Le iPSC sono staminali ottenute in vitro a partire da cellule adulte indotte a percorrere a ritroso il loro cammino di maturazione. Uno volta arrivate allo stato di staminali, possono essere indirizzate verso una nuova differenziazione in diverse linee cellulari, potenzialmente in grado di integrarsi in differenti tessuti e organi del corpo.
Nonostante i successi in diversi studi, l’obiettivo di ottenere reti di vasi sanguigni pienamente e stabilmente funzionali è rimasto oltre le possibilità sperimentali. Una volta superato l’ostacolo della produzione sia delle cellule endoteliali che rivestono la superficie interna dei vasi sia le cellule del tessuto connettivo che fanno da sostegno, occorre infatti introdurle nell’organismo degli animali di laboratorio. E nei casi in cui si è riusciti a farlo, le cellule infatti non riuscivano a rimanere funzionali per lungo tempo.
“La scoperta di metodi per riportare cellule mature al loro stato ‘staminale’ in grado successivamente di differenziarsi in diversi tipi di tessuto ha offerto numerose prospettive al campo della medicina rigenerativa, ma derivare cellule funzionali dalle iPSC rimane una sfida ardua”, spiega Rakesh Jain, direttore dello Steele Laboratory for Tumor Biology presso il Massachusetts General Hospital e coautore dello studio. “Il nostro gruppo
ha sviluppato in metodo efficiente per generare i precursori delle cellule vascolari a partire da iPSC, usate poi per creare reti di vasi sanguigni ingegnerizzati in topi viventi”.

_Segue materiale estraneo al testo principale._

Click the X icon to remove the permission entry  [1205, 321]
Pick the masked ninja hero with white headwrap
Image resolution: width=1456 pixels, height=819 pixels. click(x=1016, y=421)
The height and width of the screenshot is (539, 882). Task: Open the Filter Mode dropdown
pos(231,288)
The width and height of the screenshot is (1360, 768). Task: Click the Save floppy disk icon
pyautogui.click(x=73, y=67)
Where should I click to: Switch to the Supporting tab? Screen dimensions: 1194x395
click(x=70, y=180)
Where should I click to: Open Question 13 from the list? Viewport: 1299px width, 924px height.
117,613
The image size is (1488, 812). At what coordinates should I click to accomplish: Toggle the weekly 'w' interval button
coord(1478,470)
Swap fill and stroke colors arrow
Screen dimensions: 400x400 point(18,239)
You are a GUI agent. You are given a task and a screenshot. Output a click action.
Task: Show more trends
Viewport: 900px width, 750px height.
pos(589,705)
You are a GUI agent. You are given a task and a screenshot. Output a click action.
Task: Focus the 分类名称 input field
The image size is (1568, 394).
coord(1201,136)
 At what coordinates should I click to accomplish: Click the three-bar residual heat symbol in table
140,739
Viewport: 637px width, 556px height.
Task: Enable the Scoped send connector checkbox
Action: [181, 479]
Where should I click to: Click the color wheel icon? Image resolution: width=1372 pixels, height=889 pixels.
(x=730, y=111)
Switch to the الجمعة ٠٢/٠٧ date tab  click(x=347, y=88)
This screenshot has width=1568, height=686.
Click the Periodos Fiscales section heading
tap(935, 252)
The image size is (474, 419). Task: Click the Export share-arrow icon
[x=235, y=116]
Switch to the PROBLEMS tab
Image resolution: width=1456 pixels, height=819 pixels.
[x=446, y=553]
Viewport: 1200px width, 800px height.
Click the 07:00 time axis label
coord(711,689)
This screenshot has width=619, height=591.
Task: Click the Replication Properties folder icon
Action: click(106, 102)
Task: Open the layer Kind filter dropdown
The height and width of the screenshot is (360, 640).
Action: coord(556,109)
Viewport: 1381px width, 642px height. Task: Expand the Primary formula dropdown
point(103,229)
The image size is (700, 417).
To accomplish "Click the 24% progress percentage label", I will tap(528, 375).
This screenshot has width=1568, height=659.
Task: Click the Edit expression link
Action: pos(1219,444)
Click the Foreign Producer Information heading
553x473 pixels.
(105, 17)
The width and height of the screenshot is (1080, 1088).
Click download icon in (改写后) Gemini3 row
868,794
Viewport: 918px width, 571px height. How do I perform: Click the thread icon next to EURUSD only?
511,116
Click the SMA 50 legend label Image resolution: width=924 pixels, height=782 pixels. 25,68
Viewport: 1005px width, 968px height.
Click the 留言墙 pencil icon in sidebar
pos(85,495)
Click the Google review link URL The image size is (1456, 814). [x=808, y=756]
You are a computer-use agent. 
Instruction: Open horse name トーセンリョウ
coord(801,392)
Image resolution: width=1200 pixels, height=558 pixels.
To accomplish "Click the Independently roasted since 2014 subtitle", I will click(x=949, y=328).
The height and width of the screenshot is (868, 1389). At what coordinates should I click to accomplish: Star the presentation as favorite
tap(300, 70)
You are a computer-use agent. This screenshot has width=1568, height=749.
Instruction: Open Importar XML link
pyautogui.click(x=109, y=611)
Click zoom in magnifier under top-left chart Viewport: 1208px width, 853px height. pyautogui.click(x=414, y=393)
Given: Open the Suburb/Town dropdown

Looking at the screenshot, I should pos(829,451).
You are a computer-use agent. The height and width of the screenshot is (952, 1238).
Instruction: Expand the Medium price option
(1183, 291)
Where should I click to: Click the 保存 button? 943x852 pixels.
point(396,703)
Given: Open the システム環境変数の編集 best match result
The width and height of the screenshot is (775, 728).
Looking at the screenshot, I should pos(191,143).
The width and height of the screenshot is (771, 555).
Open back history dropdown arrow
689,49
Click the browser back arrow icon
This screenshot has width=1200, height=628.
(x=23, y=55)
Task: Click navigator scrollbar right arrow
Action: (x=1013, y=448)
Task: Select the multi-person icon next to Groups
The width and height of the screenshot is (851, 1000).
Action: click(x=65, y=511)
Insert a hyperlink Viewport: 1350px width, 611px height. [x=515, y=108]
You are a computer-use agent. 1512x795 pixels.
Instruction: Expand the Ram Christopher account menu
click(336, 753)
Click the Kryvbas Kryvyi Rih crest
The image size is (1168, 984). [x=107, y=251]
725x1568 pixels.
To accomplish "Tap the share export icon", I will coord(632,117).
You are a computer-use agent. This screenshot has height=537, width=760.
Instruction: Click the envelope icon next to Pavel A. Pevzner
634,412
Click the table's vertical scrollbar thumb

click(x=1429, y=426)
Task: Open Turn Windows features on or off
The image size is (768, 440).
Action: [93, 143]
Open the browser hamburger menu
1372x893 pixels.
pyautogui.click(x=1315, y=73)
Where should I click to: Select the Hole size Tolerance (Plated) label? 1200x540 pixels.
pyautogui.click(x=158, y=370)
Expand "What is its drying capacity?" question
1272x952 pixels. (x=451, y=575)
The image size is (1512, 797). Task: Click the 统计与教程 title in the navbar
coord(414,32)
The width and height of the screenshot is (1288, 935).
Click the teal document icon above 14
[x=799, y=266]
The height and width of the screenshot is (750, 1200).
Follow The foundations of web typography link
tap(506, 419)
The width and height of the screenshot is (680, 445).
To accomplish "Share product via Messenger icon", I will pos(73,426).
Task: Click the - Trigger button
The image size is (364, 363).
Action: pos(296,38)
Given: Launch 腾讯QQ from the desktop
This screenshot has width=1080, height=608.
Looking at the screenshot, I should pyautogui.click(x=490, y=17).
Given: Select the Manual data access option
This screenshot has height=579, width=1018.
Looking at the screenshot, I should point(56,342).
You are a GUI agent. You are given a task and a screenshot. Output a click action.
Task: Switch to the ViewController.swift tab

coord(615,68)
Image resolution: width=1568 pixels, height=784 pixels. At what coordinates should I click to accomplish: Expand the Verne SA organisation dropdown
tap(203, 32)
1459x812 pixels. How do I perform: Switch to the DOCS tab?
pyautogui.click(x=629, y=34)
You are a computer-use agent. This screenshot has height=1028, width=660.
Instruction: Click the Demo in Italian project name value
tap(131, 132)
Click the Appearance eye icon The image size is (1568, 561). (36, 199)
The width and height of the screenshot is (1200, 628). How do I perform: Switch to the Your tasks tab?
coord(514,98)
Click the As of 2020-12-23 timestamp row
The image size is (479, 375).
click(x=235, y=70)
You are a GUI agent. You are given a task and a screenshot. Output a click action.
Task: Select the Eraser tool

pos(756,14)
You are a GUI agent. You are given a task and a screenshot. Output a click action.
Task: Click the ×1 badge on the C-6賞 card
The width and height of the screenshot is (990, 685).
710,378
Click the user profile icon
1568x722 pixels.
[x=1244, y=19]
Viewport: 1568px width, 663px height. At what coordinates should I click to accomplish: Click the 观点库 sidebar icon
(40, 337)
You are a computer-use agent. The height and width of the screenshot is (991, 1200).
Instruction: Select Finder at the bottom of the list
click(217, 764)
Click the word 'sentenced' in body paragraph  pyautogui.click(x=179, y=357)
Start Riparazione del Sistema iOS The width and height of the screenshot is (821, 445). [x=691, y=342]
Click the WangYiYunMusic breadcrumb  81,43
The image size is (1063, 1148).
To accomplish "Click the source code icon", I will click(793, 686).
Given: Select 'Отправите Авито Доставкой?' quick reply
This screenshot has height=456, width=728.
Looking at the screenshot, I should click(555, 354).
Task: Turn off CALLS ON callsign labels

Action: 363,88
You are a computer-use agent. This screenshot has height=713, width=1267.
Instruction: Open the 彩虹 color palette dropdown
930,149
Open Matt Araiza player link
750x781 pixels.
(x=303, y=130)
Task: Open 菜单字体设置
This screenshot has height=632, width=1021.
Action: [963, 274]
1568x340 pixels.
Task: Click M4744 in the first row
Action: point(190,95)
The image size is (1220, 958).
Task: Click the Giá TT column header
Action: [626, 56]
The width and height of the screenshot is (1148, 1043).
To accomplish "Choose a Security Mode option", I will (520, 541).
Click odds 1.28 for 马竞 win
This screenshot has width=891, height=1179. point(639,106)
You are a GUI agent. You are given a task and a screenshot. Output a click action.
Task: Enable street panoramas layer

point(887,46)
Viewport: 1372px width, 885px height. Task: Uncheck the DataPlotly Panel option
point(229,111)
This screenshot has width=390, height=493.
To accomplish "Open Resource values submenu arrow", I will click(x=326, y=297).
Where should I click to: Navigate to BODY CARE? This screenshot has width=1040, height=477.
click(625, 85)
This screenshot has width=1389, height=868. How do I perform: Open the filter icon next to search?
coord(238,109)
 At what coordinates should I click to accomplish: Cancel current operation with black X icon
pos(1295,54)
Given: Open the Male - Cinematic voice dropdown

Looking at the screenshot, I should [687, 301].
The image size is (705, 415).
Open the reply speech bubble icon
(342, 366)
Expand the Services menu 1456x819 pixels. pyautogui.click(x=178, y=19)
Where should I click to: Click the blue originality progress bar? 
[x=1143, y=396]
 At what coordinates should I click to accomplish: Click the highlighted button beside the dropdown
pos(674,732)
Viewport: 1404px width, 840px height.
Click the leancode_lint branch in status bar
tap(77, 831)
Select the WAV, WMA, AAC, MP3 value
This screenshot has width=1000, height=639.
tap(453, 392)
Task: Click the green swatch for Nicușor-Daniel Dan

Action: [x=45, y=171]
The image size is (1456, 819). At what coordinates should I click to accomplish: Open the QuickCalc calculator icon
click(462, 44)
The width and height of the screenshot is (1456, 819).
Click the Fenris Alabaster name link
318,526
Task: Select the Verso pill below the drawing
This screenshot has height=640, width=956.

In questo studio, i ricercatori hanno adattato ai loro scopi un metodo impiegato originariamente per ottenere cellule endoteliali da staminali embrionali umane (hESC). La differenza consiste nel fatto che mentre prima veniva usato un solo marcatore proteico per identificare i progenitori vascolari, Jain e colleghi hanno usato cellule derivate dalle iPSC che esprimevano altri due marcatori di potenziali differenziazioni vascolari. Grazie un sistema di coltura delle cellule sviluppato per differenziare le hESC in cellule endoteliali, successivamente i ricercatori hanno confermato che solo le cellule derivate dalle iPSC che esprimevano tutti e tre i marcatori generavano cellule endoteliali con il pieno potenziale di generare vasi sanguigni.
Nella fase successiva della sperimentazione, le cellule così ottenute sono state impiantate sulla superficie del cervello di alcuni topi insieme con precursori di cellule mesenchimali, in grado di generare cellule di tipo strutturale. Nel giro di due settimane dall’impianto si è sviluppata una rete di vasi perfusi di sangue apparentemente in grado di funzionare come i vasi naturali adiacenti per tutti i 280 giorni di vita degli animali.
“Le potenziali applicazioni dei vasi sanguigni derivati dalle iPSC sono varie, e vanno dalla riparazione dei vasi danneggiati che vanno al cuore o al cervello fino alla prevenzione dell’amputazione degli arti a causa delle complicazioni del diabete”, commenta Rekha Samuel, coautore dello studio. “Ma prima occorre affrontare alcuni ostacoli come la variabilità delle iPSC e i loro problemi di sicurezza a lungo termine”.